Based on the review of medical records, it was determined that in one of two medical records of individuals who received inpatient services in the Behavioral Health Unit (BHU)-Johnson Unit, medical record # 1, the hospital failed to ensure the patient's right to receive care in a safe setting. Findings:

Documentation in medical record # 1 reflects that 15-minute checks were not always provided according to the physician's order and hospital policy. This failed to ensure the patient's right to receive care in a safe setting at all times.

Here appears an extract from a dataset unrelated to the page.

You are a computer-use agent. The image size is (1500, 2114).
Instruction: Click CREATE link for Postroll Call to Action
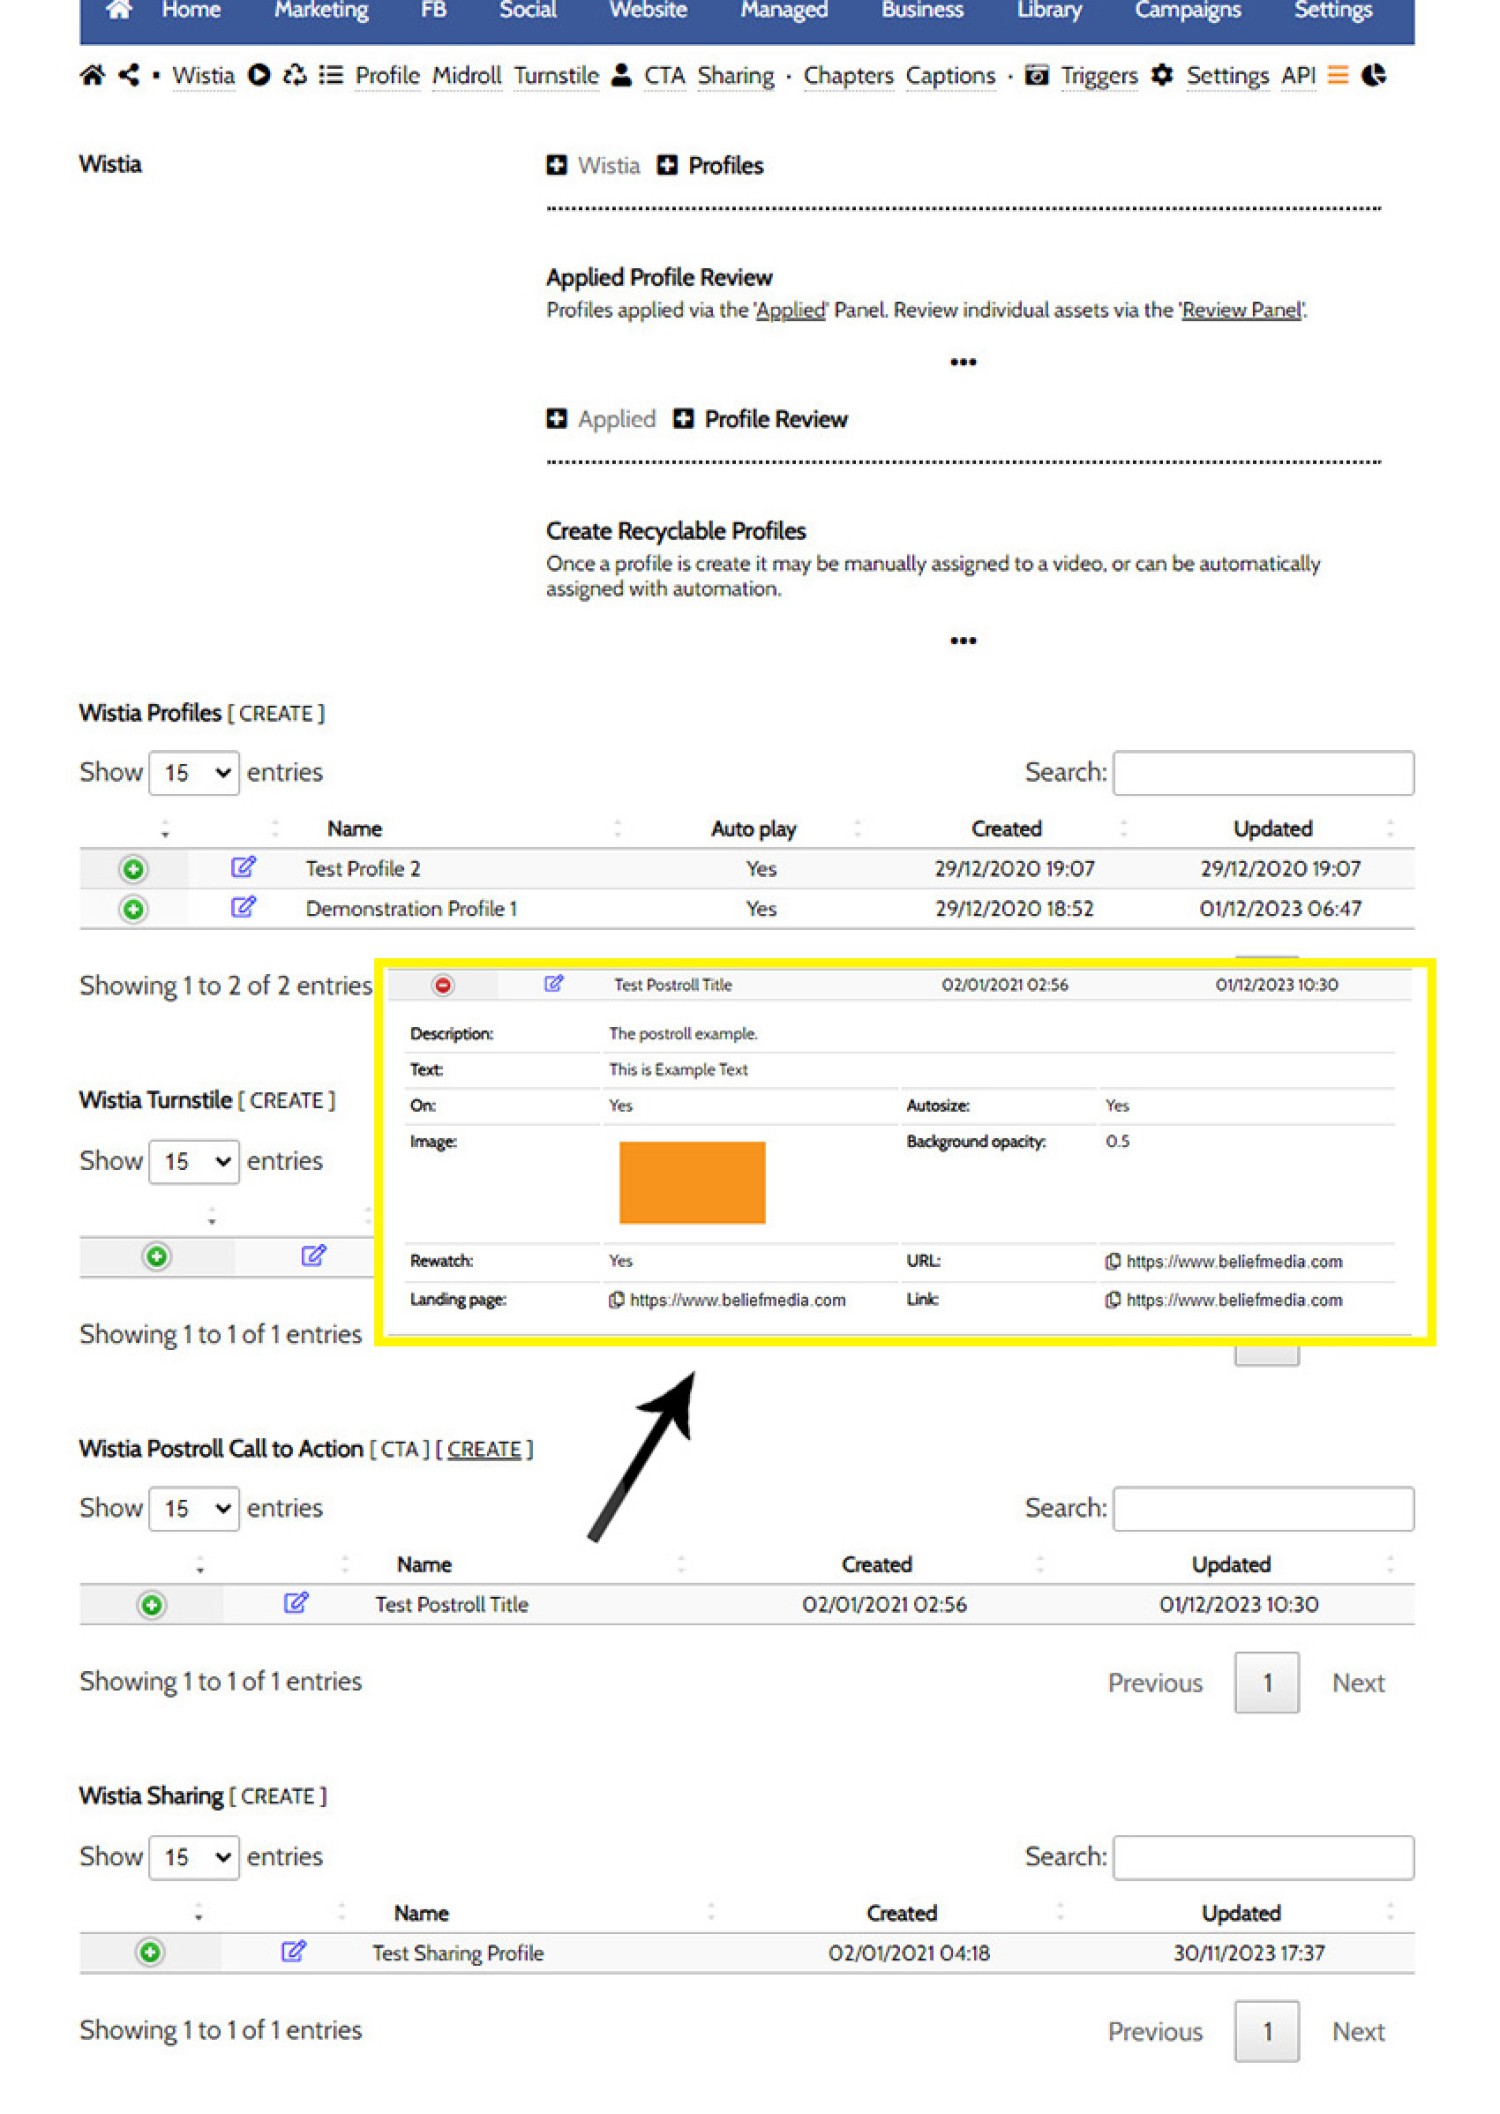point(484,1449)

The following policy was reviewed: Behavioral Health Services, Johnson Unit policy entitled Observation of patients and use of the Behavioral Health Security Flow Sheet (also called "15-minute checks") and the Behavioral Health Security Flow and Sleep Record, Document Number: 412. The policy/procedure directed the following: All patients identified by the Behavioral Health Suicide Risk Assessment either as at-risk for self-harm or harm to others will be placed on 15-minute checks. The 15-minute checks will be maintained until the physician discontinues it by a written order. Patients not on 15-minute checks will be checked hourly.

Medical record # 1 was reviewed. Documentation reflects Patient # 1 was a 27 year old individual who was admitted voluntarily to the BHU at 0159 hours on 05/13/2010 with a diagnosis of depression. Patient # 1 had expressed suicidal ideation. The untimed physician's Admission Orders dated 05/12/2010 reflect an order for "15 min. checks x ____hrs". The number of hours was left blank.

The Admission Assessment by the Registered Nurse (RN) dated 05/13/2010 timed 0338 hours reflects Patient # 1 expressed suicidal ideation and a plan. The Behavioral Health Services Nursing Suicide Assessment Flow Sheet dated 05/13/2010 timed 0250 hours reflects an Immediate Safety Plan that identified "Every 15 min checks". The Behavioral Health Services Nursing Suicide Assessment Flow Sheet dated 05/13/2010 timed 1100 hours identified an intervention of "Every 15 minute Safety Flow Sheet".

The Behavioral Health Security Flow Sheet and Sleep Record reflects documentation of 15-minute checks between 0200 hours and 0730 hours on 05/13/2010.

However, the Behavioral Health Security Flow Sheet reflects documentation of hourly checks between 0800 hours and 1530 hours on 05/13/2010 instead of the 15-minute checks directed by the physician's order and the Behavioral Health Services Nursing Suicide Assessment.

Documentation on the Behavioral Health Services Progress & Orders form reflects the physician did not order "1 hr [checks]" until 1044 hours on 05/14/2010.



-These findings also reflect noncompliance with the following Oregon Administrative Rule for Hospitals:
333-505-0033 Patient Rights, A hospital shall comply with the requirements for patients rights set out in 42 CFR 482.13 (71 FR 71426, December 8, 2006).